The ecological crisis requires urgent, coordinated, and impactful solutions on a level unprecedented in human history. Yet, philanthropy has often taken too narrow of a view of “scale” when it comes to climate change, focusing on scaling particular strategies, with the goal of creating quantity quickly. In particular, tech donors often prefer fast distribution to the highest number of beneficiaries while overlooking methods that capture complexity and dismantle homogeneity.

However, scale needs to be about more than how fast something can grow or how many people a solution reaches, more than mere numbers. And grassroots movements have sophisticated approaches for scaling impact, which ensure that a multiplicity of strategies will be relevant, resilient, adaptive, and equitable. Because grassroots movements are interconnected groups, led by those most impacted by a problem, they shift power and change culture: Instead of tethering scale only to a result or fidelity to the original template, grassroots movements use methods of scaling that ensure the depth and durability of impact, multi-solving across social, political, and economic challenges.

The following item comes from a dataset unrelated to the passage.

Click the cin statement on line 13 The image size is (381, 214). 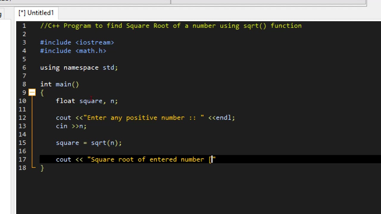62,126
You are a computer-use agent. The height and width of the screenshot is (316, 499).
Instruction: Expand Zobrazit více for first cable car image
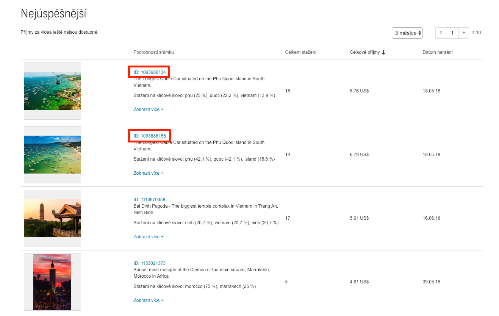click(148, 110)
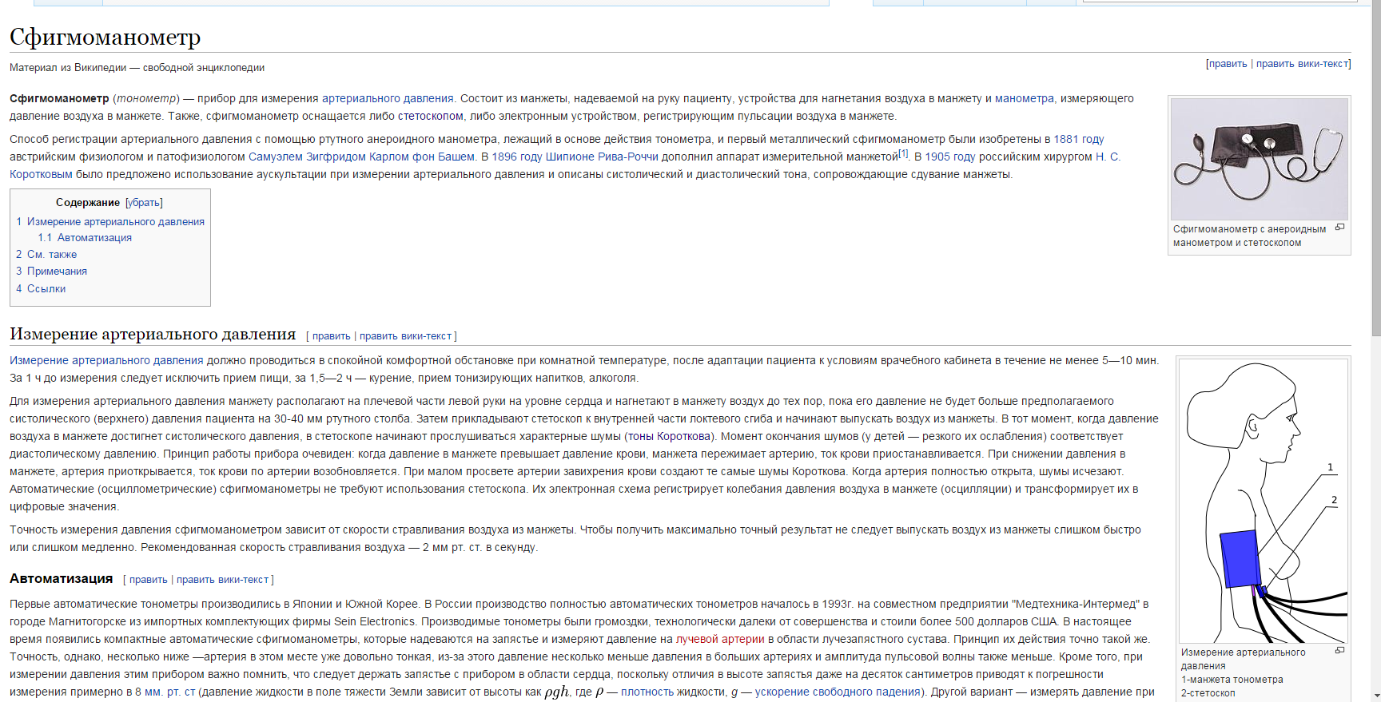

As billions of new funding flow into climate work, it is critical to expand funders’ understanding of scale so they can better understand and resource strategies that are likely to succeed in the long run. The CLIMA Fund, a collaboration across four public foundations supporting tens of thousands of grassroots groups advancing climate justice solutions, has learned a lot about the diverse and powerful ways grassroots movements create scaled impact. Impact from the popular bases they grow to the alliances and coalitions that allow them to build power to win change globally.

To value depth of impact, the process of building sustained community power, and the transformation of entrenched and extractive systems, we can conceive of scale as depth, relationship, decentralization, and power.